# EXERCISE PROMPT
According to the article on the tsetse fly facility in Burkina Faso, how many tsetse flies does the new facility produce each week?

# PAGE TEXT
====================

Burkina Faso opens new center in high-tech fight against tsetse fly
It’s hard to imagine why anyone would intentionally produce 300,000 tsetse flies per week, but that’s exactly what they’re doing at a new facility in Burkina Faso.
The country has inaugurated the breeding facility at Bobo-Dioulasso, where radiation is used to make the male flies sterile. They then are released to mate with females in the natural environment, causing the tsetse fly population to be reduced over time. The Sterile Insect Technique (SIT) is essentially a form of insect birth control that is used to help eradicate diseases transmitted by the insects.
The tsetse is a major concern with an impact on agriculture, livestock and humans that interferes with development efforts, according to the International Atomic Energy Agency.
The fly kills more than 3 million livestock across sub-Saharan Africa each year, which translates into agricultural industry losses of USD $4.5 billion. The tsetse transmit nagana, a parasitic wasting disease in cattle, and in some regions also the spread of human “sleeping sickness.”

====================

Stored items:
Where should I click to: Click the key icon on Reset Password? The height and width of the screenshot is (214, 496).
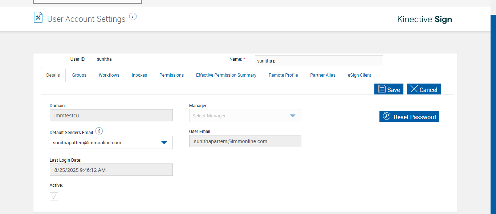[387, 117]
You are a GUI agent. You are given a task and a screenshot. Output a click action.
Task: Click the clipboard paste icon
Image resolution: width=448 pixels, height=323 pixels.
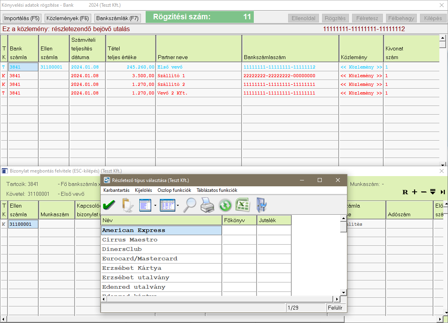point(127,205)

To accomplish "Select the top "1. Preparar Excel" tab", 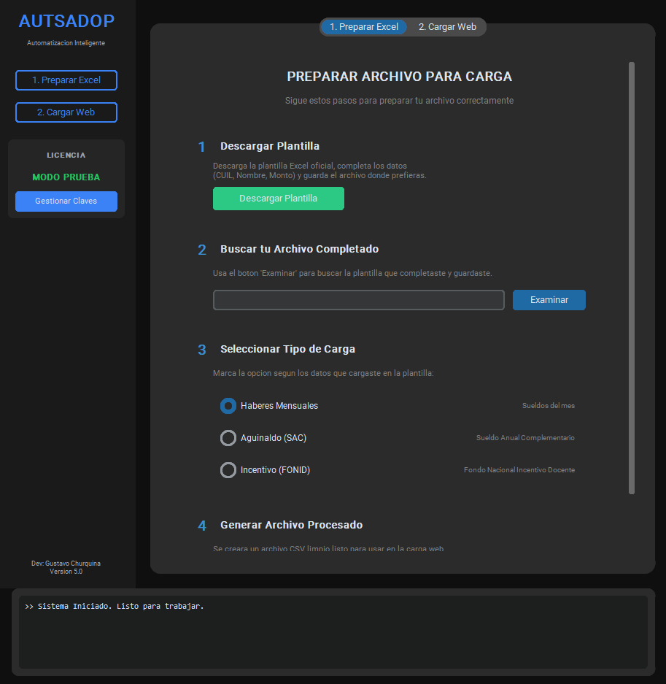I will pyautogui.click(x=364, y=27).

====================

# OUTPUT OF THE EXERCISE
300,000 tsetse flies per week.